Fort Jackson Trains the Nation's Drill Sergeants

Nov 19, 2020

A statue of a drill sergeant stands outside the Drill Sergeant Academy at Fort Jackson.  All the drill sergeants in the U.S. Army are trained at the fort in Columbia.
Credit Tut Underwood/SC Public Radio

Picture the stereotypical army drill sergeant we've seen on television and movies for decades:  screaming, ranting, cruel, hounding recruits until they're ready to break.   These abusive images once reflected most drill sergeants, but in the 21st century, that image and behavior is rapidly fading.  

Drill sergeant leader Minette Sandoval trains drill instructors at Fort Jackson, and she acknowledged the difference between the D.I.s of yesterday and those of the modern army.  "It's definitely changed.  I never had to yell.  My presence alone helped me.  There are still those leaders who find it necessary to yell or be in your face and be screaming.  But there are some leaders who don't need that."
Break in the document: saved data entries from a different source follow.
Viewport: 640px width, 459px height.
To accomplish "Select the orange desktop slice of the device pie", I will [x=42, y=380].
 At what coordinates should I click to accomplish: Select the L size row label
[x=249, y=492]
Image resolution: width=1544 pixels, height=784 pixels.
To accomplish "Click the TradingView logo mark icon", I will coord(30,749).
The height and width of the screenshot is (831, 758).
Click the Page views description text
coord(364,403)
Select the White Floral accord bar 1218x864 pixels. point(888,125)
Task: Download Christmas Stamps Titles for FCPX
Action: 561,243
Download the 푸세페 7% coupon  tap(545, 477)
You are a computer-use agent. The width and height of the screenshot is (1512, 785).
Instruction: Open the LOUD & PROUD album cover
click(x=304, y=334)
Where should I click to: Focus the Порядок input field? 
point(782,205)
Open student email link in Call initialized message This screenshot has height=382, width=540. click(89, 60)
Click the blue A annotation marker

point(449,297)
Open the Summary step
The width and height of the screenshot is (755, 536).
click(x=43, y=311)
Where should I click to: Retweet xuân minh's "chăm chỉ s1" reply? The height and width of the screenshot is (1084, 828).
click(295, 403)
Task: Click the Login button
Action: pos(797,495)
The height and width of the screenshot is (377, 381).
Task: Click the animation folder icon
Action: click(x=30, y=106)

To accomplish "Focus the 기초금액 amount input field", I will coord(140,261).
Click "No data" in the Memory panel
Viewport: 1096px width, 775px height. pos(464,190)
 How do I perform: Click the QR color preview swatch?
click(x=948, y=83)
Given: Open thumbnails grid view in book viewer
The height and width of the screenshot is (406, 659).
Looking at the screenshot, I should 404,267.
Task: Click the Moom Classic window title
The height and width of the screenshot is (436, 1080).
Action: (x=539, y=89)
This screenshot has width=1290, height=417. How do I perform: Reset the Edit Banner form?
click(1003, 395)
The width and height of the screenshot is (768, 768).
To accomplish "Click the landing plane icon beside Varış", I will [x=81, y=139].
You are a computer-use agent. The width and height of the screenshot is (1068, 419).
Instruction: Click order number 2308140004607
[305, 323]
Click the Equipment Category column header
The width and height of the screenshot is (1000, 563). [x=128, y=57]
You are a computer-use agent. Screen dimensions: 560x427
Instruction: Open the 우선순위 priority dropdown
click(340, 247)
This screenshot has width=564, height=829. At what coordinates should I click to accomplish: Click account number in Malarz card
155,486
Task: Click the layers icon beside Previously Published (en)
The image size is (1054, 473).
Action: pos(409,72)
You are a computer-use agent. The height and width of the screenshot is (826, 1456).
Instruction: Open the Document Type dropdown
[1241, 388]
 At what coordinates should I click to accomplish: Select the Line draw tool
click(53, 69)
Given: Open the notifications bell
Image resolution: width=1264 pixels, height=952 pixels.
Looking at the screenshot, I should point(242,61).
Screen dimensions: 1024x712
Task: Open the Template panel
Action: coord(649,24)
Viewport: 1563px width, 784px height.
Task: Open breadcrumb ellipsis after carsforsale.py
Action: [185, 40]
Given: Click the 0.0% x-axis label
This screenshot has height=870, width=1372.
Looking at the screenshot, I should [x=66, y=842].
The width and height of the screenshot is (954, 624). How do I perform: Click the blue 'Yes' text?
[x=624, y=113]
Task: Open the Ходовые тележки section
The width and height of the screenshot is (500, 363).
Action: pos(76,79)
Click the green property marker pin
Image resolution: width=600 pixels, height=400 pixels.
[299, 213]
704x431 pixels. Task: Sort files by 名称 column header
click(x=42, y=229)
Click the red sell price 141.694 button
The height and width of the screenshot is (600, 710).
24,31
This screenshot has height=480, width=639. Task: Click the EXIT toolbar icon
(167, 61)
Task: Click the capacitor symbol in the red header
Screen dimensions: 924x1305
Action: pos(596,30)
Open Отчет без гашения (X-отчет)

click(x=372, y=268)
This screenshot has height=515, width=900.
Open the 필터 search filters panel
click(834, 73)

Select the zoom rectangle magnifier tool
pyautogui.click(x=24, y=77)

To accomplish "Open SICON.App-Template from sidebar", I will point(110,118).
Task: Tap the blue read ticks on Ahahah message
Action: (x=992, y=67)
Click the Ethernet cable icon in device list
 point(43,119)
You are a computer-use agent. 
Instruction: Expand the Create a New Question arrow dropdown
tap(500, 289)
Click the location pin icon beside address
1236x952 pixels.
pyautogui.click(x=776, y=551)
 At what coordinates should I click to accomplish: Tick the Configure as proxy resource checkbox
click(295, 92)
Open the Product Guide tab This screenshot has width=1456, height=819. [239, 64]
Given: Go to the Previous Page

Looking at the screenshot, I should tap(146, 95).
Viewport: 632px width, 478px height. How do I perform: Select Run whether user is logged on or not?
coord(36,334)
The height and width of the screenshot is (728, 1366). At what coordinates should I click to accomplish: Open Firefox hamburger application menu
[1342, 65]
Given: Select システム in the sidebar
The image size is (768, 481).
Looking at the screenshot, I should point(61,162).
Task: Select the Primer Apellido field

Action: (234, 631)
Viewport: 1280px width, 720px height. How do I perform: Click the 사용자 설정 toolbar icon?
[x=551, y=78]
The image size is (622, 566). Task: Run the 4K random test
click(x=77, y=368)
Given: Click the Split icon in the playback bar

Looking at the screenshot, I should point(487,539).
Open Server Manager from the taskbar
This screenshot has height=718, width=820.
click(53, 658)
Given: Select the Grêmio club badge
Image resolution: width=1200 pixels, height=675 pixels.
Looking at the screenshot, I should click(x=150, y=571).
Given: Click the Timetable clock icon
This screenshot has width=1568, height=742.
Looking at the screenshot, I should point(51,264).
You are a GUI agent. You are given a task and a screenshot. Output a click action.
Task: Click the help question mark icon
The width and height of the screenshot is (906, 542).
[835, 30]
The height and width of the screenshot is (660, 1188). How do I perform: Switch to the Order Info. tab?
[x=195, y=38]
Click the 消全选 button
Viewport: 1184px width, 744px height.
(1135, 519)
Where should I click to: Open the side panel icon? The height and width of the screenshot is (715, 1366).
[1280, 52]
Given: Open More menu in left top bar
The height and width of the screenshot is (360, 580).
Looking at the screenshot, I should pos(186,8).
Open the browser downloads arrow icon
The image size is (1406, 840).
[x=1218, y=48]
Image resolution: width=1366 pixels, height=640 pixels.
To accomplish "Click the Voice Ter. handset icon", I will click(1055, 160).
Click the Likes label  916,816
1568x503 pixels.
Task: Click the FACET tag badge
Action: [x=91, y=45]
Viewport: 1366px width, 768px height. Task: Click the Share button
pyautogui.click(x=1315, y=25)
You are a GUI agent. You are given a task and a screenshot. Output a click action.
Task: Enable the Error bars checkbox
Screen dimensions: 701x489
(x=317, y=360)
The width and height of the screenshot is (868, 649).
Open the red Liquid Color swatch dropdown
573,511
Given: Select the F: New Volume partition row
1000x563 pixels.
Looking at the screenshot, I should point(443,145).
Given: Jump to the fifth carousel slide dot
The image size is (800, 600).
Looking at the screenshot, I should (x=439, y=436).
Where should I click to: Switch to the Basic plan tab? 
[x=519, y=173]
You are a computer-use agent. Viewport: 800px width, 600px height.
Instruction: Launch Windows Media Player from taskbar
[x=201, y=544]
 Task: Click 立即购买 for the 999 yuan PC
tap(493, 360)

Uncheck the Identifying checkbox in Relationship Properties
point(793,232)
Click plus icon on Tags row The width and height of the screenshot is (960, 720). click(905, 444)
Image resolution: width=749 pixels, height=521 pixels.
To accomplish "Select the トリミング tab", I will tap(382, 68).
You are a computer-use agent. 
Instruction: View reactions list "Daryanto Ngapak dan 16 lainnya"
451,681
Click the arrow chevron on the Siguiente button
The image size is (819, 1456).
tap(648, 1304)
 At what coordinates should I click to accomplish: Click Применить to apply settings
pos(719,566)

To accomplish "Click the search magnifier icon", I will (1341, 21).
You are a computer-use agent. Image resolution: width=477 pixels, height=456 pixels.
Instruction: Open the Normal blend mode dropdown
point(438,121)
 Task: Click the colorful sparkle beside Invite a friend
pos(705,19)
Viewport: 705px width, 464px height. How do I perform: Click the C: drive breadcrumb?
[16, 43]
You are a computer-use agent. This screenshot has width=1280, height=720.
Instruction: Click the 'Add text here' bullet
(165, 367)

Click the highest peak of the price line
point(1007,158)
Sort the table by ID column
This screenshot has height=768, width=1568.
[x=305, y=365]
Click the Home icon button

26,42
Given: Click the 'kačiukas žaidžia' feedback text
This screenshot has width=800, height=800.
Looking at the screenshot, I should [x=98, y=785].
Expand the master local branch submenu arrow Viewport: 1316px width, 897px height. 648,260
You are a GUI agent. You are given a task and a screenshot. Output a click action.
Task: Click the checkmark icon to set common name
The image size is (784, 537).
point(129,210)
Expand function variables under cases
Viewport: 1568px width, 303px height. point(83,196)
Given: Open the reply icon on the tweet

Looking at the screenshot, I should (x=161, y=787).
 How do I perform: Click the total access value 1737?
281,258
Fort Jackson houses the Drill Sergeant Academy, which trains all the drill sergeants in the U.S. Army.  Sgt. Major James Hill, the Academy's commandant, said modern drill sergeants are trained to a professional standard.

"They are the epitome of a soldier through actions as well as words," he said of D.I.s trained at the fort.  "We expect them to be the epitome of a professional, to be a disciplinarian, to lead by example."

Producing a top drill sergeant takes nine weeks of education and training, Hill said.  "We ensure that the drill sergeant has the knowledge and the proficiency on basic war tasks and battle drills, basic rifle marksmanship, physical readiness training and ceremony, which is marching.  We ensure that they're not only able to execute what a soldier is expected to execute, but they're able to teach a soldier how to do those things." 

A drill sergeant's day is long and hard, said Hill.  It begins with waking at 4 a.m. to be in the office by 5, and gather with fellow sergeants to discuss the day's operations.  Then it's waking the trainees and doing physical therapy, training them all day and feeding them in the evening before putting them to bed at 9 p.m. (2100 hours in army talk).

According to Hill, a drill sergeant plays many roles in the lives of his or her trainees.  They "aren't only trainers, they are coaches, they are family counselors, they're fitness trainers, they're financial advisors.  You name it, a drill sergeant does it." 

Sgt. Dan Robert is in his second army career after being a civilian for four years.  He's training to be a drill sergeant, and he knows how he wants to be remembered by the soldiers he trains.  "I'd like to think of me a as somebody they can model themselves after.  Did I have integrity?  Was I upfront with them, was I honest?  Did I train them to the standard?  Was I capable?  Could I keep up on the runs?  Could I shoot?  Could I do all those things?   That gives validity to the things I'm teaching them, because they see it's possible."

The Academy trains about 2700 drill sergeants a year, then deploys them to four basic training centers across the country.  Sandoval said the most rewarding thing about being a drill sergeant is helping to mold people and seeing the transformation of an unsure civilian into a confident, able soldier.